◆ **EXERCISE**:
Would you filter the listing below so that only lines with the word "price" remain?

....................

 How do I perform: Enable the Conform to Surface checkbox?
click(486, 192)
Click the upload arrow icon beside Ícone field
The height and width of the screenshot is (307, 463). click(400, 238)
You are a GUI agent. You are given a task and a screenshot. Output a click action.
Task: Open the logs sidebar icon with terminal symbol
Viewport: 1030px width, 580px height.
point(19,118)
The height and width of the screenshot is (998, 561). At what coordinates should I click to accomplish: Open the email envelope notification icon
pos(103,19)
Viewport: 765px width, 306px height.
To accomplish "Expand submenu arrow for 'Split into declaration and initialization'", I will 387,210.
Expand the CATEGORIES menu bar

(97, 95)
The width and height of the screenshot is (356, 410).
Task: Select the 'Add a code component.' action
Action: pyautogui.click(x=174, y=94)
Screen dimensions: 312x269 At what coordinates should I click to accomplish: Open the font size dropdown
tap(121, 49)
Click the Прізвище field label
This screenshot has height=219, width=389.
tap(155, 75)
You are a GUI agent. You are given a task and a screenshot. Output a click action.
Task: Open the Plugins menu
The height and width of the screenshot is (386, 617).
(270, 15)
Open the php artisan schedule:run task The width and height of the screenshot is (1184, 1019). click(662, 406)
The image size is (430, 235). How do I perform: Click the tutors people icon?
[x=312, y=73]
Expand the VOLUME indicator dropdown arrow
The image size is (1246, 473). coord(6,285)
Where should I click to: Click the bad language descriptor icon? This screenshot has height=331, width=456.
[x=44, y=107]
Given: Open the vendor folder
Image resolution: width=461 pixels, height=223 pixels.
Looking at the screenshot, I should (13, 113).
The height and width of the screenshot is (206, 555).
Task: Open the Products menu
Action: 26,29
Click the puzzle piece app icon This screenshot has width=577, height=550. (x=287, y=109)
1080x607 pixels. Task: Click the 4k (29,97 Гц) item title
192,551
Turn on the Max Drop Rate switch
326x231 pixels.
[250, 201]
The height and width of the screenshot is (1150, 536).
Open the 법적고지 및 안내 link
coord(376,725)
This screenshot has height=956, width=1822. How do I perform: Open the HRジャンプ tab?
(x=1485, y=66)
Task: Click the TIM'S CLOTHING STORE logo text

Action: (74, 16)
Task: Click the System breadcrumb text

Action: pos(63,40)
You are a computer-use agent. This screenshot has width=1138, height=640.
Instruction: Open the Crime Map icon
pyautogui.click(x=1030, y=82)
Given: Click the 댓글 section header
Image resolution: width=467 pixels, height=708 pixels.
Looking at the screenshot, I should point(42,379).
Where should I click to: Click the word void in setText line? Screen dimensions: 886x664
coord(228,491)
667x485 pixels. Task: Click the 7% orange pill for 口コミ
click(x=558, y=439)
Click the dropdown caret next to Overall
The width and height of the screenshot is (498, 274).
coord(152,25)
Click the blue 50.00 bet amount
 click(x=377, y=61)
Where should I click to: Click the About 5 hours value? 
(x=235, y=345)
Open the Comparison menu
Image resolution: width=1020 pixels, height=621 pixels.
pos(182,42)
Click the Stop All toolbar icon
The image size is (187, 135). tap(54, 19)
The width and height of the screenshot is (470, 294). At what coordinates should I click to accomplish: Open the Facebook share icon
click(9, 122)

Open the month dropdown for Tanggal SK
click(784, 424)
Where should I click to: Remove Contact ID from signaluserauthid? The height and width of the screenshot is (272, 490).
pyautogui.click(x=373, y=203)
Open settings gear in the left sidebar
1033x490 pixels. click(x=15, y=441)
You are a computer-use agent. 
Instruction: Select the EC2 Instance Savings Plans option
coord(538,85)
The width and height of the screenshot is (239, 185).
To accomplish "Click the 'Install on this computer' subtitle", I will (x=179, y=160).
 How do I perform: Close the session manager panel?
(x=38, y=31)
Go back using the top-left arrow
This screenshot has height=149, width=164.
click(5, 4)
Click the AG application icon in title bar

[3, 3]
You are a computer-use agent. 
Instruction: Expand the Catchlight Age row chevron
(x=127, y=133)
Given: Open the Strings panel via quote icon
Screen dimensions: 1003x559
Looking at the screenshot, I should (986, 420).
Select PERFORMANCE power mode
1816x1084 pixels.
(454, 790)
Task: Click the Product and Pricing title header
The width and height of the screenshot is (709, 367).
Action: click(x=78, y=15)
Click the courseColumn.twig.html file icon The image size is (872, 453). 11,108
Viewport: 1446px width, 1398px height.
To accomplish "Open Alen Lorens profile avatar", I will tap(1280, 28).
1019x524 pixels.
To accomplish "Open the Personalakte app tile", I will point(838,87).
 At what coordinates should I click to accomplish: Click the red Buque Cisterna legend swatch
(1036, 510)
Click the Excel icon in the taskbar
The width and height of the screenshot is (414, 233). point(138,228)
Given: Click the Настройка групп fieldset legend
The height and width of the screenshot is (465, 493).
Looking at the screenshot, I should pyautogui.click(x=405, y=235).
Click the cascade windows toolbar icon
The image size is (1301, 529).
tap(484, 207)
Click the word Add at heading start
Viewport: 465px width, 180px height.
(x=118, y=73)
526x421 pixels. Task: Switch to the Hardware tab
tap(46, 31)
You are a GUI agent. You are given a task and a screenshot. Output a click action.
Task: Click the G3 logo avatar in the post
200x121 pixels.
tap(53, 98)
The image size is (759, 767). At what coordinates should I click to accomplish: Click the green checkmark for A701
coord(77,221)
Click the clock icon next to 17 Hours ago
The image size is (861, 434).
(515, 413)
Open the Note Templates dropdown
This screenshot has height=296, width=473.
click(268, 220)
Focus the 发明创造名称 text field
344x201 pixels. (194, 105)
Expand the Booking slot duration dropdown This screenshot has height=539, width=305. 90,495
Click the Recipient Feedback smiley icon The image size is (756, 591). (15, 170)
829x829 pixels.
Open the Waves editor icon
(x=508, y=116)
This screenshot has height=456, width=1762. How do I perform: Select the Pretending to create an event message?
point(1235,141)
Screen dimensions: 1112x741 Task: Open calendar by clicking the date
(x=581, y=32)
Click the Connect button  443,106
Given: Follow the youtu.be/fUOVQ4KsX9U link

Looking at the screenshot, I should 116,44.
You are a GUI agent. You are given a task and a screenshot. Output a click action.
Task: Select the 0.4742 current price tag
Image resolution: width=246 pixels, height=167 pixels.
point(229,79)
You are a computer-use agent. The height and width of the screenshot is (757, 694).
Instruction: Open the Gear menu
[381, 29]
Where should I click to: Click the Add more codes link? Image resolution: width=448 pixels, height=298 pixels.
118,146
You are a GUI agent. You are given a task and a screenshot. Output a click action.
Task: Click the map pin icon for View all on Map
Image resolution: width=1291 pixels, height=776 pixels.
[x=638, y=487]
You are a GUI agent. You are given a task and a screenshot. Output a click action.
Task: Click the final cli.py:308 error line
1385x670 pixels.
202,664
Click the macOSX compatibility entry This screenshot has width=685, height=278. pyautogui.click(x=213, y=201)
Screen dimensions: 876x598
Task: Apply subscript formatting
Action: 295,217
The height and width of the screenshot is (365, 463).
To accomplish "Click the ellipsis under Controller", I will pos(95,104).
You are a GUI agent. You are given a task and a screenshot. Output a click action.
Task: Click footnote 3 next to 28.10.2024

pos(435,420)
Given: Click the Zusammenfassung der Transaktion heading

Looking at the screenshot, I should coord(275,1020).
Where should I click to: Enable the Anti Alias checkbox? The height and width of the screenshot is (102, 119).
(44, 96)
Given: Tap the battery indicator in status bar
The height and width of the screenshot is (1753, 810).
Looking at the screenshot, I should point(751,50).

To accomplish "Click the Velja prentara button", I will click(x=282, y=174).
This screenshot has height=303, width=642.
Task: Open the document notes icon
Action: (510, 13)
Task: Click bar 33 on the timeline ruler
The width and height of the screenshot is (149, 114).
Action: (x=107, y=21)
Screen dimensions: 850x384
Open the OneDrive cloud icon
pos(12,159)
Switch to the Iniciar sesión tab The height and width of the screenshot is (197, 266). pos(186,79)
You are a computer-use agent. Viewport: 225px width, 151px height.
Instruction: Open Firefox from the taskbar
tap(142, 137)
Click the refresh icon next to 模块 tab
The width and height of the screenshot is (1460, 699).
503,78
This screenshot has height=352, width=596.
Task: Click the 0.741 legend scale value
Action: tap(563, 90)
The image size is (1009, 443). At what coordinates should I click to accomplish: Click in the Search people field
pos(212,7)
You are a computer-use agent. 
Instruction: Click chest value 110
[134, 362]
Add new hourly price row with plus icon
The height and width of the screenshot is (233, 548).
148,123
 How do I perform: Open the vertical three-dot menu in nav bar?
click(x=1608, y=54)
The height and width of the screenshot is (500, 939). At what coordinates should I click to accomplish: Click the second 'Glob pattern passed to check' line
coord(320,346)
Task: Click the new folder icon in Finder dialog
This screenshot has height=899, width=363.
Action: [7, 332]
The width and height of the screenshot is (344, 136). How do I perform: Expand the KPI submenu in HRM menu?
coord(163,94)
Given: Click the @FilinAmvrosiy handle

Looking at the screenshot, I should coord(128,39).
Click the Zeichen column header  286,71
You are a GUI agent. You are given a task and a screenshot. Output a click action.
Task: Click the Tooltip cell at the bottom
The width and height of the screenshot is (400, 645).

....................

◆ **RESPONSE TO THIS EXERCISE**:
Task: Select the 0.4742 current price tag
Add new hourly price row with plus icon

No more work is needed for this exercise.